MATHIS

Théo had put the two cards down in front of him, the ten of clubs and the queen of diamonds, face up. He turned to Quentin and asked, “Inside or outside?”

Tiny flakes of snow had started dancing around them, but none of them seemed to be landing on the ground. Quentin closed his eyes before he answered.

“Inside.”

Théo turned over the card he held face down in his hand. Jack of spades.

Théo took the bottle and drank the four mouthfuls the rules demanded. Then suddenly fell backward. He made a dull thud as he hit the ground.

They looked at each other. Quentin and Clément started laughing, but Baptiste said, “Shut up!”

They straightened his legs. His upper body was lying on a carpet of leaves and his lower half on concrete. Baptiste gave him a few little slaps. He kept saying, “Hey, hey, stop messing around!” but Théo didn’t move. Mathis had never seen a body like that, so floppy.

The silence around them felt unreal. The whole city seemed to have obeyed Baptiste and come to a standstill.

Mathis would have sworn he could hear his heart thumping, a metronome like Mr. Châle’s, measuring these seconds of terror one by one. The smell of earth and rotting leaves caught in his throat.

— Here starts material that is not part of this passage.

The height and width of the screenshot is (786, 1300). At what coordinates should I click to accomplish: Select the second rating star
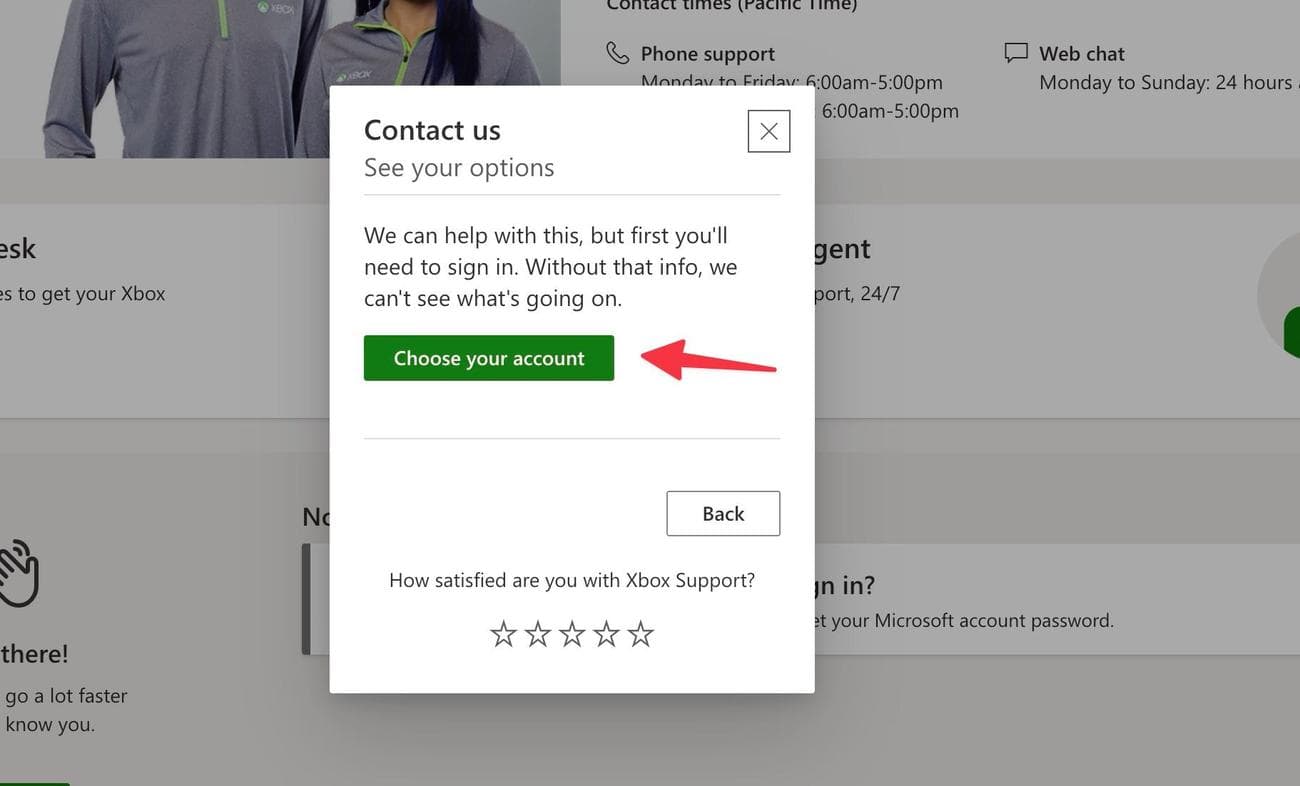pyautogui.click(x=538, y=634)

They looked at each other again. Hugo couldn’t help himself from giving a little groan of fear.

Baptiste gave the order: “Run for it!”

He grabbed his brother’s collar, stood him in front of him and held him fiercely by the shoulders. He looked him straight in the eye and said, “We never came here, right?”

He turned to Mathis and repeated, “We were never here, OK?”

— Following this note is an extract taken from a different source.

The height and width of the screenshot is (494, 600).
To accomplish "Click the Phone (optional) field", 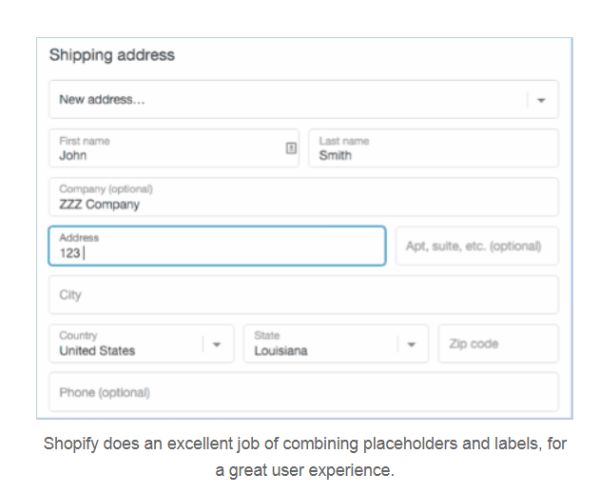I will click(303, 392).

Mathis nodded. The cold was cutting through his clothes.

In less than a minute, they’ve gathered everything up—cards, cigarettes, bottles—and disappeared.

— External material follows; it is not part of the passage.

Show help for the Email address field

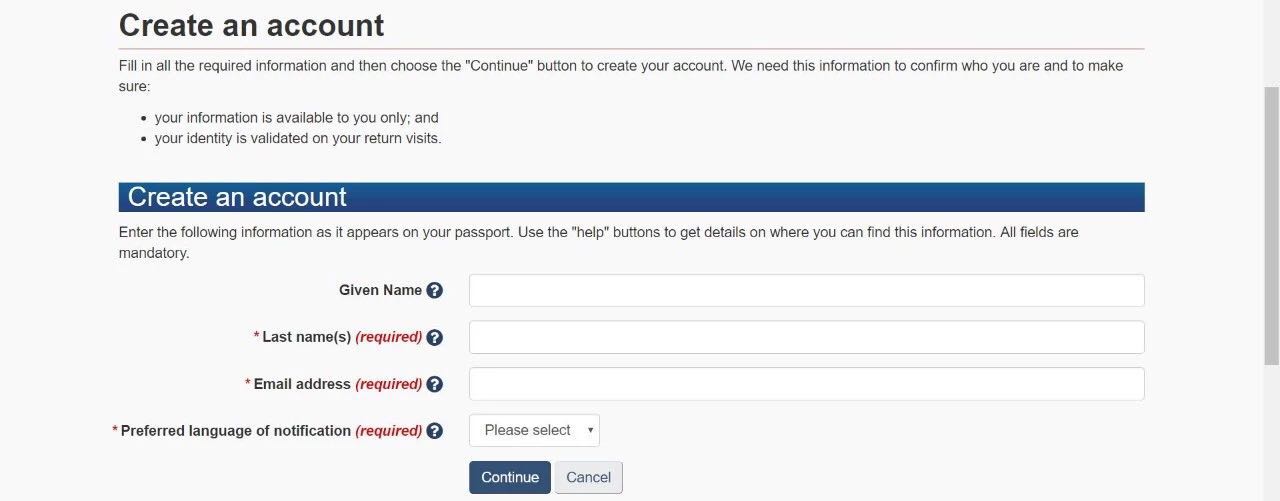pos(434,384)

Mathis stays behind, by his friend, who looks like he’s in a deep sleep. He gets closer to his face and thinks he can see his breath.

He shakes him several times but Théo doesn’t respond.

Mathis starts crying.

If he calls his mother, he’ll have to admit that he’s not at the Philharmonic. He lied and betrayed her trust. She’ll go crazy. And worst of all, she’ll tell Théo’s parents. And if someone goes to his father’s place, Théo will be angry with him for the rest of his life.

Jumbled, obscure data he can’t decode spins around in his head at high speed, an avalanche of threats he doesn’t know how to put in order.

All his limbs are shaking and his teeth have begun to chatter, like those times he stays in the swimming pool too long.

It’s time for him to go home. He must go home.

He calls, “Théo!” And again. He shakes him, begs him. He tries one last time; his voice has become almost inaudible.

He puts his down jacket on the outstretched body. Then leaves the gardens.

He takes avenue de La Motte-Picquet then the rue de Grenelle. He checks the time again and starts to run.

A few minutes later, he’s outside his building. He taps in the entry code and goes into the lobby. He waits for a few seconds, long enough for his breathing to calm down. He puts his key in the door and instantly hears his mother’s footsteps. She was waiting for him in the living room. She opens her arms in greeting.

She says, “You’re frozen.”

He snuggles against her. She strokes his hair and says, “Don’t worry. It’s all going to be OK.” She doesn’t ask him how the concert was. She probably thinks he’s too tired and he’ll tell her tomorrow.

In his room Mathis opens the closet where his clothes normally are.

It’s empty.

He looks inside it several times.

Under the sheets, he tries to close his eyes. But images rush into his head, multiplying and dividing, operated by the turn of some invisible kaleidoscope. The colors get brighter and brighter and suddenly the exploded images all come together and appear to him whole. Perfectly clear.

The drawings from Ms. Destrée’s class loom up before his eyes, even when he keeps them open: a heart filled with blood whose rhythm is slowing, and then lungs frozen in ice, held in a film of frost, and then blood flowing on his hands, blue.

He sits up in bed; a silent sob tears at his chest.

And then he remembers that Ms. Destrée gave them her number on the day of the trip to the Natural History Museum and asked every student to save it.